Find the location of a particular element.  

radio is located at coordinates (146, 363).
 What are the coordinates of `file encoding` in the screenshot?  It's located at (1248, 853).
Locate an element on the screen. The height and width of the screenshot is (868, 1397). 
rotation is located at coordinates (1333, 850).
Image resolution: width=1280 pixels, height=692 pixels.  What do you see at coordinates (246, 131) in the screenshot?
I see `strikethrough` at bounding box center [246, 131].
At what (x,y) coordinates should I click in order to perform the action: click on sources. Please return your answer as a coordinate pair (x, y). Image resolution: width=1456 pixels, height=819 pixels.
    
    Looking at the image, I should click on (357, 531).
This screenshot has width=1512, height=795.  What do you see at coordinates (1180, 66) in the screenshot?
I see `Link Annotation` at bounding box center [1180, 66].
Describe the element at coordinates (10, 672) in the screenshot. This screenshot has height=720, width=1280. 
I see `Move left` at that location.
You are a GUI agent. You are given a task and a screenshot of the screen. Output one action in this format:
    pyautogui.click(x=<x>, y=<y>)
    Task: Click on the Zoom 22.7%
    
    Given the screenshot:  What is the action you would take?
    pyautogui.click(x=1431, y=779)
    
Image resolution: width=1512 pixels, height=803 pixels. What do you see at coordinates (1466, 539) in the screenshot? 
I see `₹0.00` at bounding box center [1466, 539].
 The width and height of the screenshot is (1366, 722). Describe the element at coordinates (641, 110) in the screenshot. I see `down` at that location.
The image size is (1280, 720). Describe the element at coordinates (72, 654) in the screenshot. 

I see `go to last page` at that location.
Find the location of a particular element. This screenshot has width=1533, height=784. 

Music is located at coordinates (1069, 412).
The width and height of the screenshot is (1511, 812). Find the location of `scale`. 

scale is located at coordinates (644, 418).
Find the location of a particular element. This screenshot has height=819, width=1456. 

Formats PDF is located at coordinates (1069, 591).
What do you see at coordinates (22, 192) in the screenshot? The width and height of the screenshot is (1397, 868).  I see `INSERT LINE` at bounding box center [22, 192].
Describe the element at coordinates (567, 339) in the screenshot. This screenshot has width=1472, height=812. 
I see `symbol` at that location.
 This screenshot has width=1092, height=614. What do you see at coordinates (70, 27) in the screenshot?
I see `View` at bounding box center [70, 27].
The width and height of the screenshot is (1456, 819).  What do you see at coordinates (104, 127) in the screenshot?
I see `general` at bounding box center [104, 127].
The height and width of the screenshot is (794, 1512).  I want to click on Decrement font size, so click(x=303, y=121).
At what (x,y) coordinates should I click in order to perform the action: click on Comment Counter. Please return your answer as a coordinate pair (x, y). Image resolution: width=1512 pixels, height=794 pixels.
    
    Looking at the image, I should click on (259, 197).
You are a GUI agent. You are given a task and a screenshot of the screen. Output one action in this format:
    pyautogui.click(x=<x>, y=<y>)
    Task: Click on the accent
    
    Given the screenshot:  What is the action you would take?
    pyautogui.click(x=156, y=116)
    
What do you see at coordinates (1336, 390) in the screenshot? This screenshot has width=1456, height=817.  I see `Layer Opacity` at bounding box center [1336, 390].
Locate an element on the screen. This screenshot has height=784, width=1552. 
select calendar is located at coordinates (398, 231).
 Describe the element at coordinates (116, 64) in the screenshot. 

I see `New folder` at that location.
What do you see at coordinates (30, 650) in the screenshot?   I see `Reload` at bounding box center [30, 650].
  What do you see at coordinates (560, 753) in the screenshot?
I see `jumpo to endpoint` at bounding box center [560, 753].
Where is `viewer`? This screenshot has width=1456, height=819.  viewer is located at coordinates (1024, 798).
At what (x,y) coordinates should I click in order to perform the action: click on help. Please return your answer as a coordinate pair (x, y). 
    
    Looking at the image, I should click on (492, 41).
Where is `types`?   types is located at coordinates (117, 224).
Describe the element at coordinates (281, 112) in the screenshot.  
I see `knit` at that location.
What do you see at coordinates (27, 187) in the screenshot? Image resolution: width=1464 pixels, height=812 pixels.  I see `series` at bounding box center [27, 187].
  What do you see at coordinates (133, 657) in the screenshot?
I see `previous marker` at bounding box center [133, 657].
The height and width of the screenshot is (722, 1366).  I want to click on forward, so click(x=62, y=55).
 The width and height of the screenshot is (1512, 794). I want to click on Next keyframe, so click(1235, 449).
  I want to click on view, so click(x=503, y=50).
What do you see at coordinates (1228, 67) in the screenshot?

■ **TASK INSTRUCTIONS**: Convert all the material above into a JSON list of strings, one string for each line, leaving out blank lines.

■ **SOLUTION TO THIS EXERCISE**:
[
  "Find the location of a particular element.  ",
  "radio is located at coordinates (146, 363).",
  " What are the coordinates of `file encoding` in the screenshot?  It's located at (1248, 853).",
  "Locate an element on the screen. The height and width of the screenshot is (868, 1397). ",
  "rotation is located at coordinates (1333, 850).",
  "Image resolution: width=1280 pixels, height=692 pixels.  What do you see at coordinates (246, 131) in the screenshot?",
  "I see `strikethrough` at bounding box center [246, 131].",
  "At what (x,y) coordinates should I click in order to perform the action: click on sources. Please return your answer as a coordinate pair (x, y). Image resolution: width=1456 pixels, height=819 pixels.",
  "    Looking at the image, I should click on (357, 531).",
  "This screenshot has width=1512, height=795.  What do you see at coordinates (1180, 66) in the screenshot?",
  "I see `Link Annotation` at bounding box center [1180, 66].",
  "Describe the element at coordinates (10, 672) in the screenshot. This screenshot has height=720, width=1280. ",
  "I see `Move left` at that location.",
  "You are a GUI agent. You are given a task and a screenshot of the screen. Output one action in this format:",
  "    pyautogui.click(x=<x>, y=<y>)",
  "    Task: Click on the Zoom 22.7%",
  "    Given the screenshot:  What is the action you would take?",
  "    pyautogui.click(x=1431, y=779)",
  "Image resolution: width=1512 pixels, height=803 pixels. What do you see at coordinates (1466, 539) in the screenshot? ",
  "I see `₹0.00` at bounding box center [1466, 539].",
  " The width and height of the screenshot is (1366, 722). Describe the element at coordinates (641, 110) in the screenshot. I see `down` at that location.",
  "The image size is (1280, 720). Describe the element at coordinates (72, 654) in the screenshot. ",
  "I see `go to last page` at that location.",
  "Find the location of a particular element. This screenshot has width=1533, height=784. ",
  "Music is located at coordinates (1069, 412).",
  "The width and height of the screenshot is (1511, 812). Find the location of `scale`. ",
  "scale is located at coordinates (644, 418).",
  "Find the location of a particular element. This screenshot has height=819, width=1456. ",
  "Formats PDF is located at coordinates (1069, 591).",
  "What do you see at coordinates (22, 192) in the screenshot? The width and height of the screenshot is (1397, 868).  I see `INSERT LINE` at bounding box center [22, 192].",
  "Describe the element at coordinates (567, 339) in the screenshot. This screenshot has width=1472, height=812. ",
  "I see `symbol` at that location.",
  " This screenshot has width=1092, height=614. What do you see at coordinates (70, 27) in the screenshot?",
  "I see `View` at bounding box center [70, 27].",
  "The width and height of the screenshot is (1456, 819).  What do you see at coordinates (104, 127) in the screenshot?",
  "I see `general` at bounding box center [104, 127].",
  "The height and width of the screenshot is (794, 1512).  I want to click on Decrement font size, so click(x=303, y=121).",
  "At what (x,y) coordinates should I click in order to perform the action: click on Comment Counter. Please return your answer as a coordinate pair (x, y). Image resolution: width=1512 pixels, height=794 pixels.",
  "    Looking at the image, I should click on (259, 197).",
  "You are a GUI agent. You are given a task and a screenshot of the screen. Output one action in this format:",
  "    pyautogui.click(x=<x>, y=<y>)",
  "    Task: Click on the accent",
  "    Given the screenshot:  What is the action you would take?",
  "    pyautogui.click(x=156, y=116)",
  "What do you see at coordinates (1336, 390) in the screenshot? This screenshot has width=1456, height=817.  I see `Layer Opacity` at bounding box center [1336, 390].",
  "Locate an element on the screen. This screenshot has height=784, width=1552. ",
  "select calendar is located at coordinates (398, 231).",
  " Describe the element at coordinates (116, 64) in the screenshot. ",
  "I see `New folder` at that location.",
  "What do you see at coordinates (30, 650) in the screenshot?   I see `Reload` at bounding box center [30, 650].",
  "  What do you see at coordinates (560, 753) in the screenshot?",
  "I see `jumpo to endpoint` at bounding box center [560, 753].",
  "Where is `viewer`? This screenshot has width=1456, height=819.  viewer is located at coordinates (1024, 798).",
  "At what (x,y) coordinates should I click in order to perform the action: click on help. Please return your answer as a coordinate pair (x, y). ",
  "    Looking at the image, I should click on (492, 41).",
  "Where is `types`?   types is located at coordinates (117, 224).",
  "Describe the element at coordinates (281, 112) in the screenshot.  ",
  "I see `knit` at that location.",
  "What do you see at coordinates (27, 187) in the screenshot? Image resolution: width=1464 pixels, height=812 pixels.  I see `series` at bounding box center [27, 187].",
  "  What do you see at coordinates (133, 657) in the screenshot?",
  "I see `previous marker` at bounding box center [133, 657].",
  "The height and width of the screenshot is (722, 1366).  I want to click on forward, so click(x=62, y=55).",
  " The width and height of the screenshot is (1512, 794). I want to click on Next keyframe, so click(1235, 449).",
  "  I want to click on view, so click(x=503, y=50).",
  "What do you see at coordinates (1228, 67) in the screenshot?"
]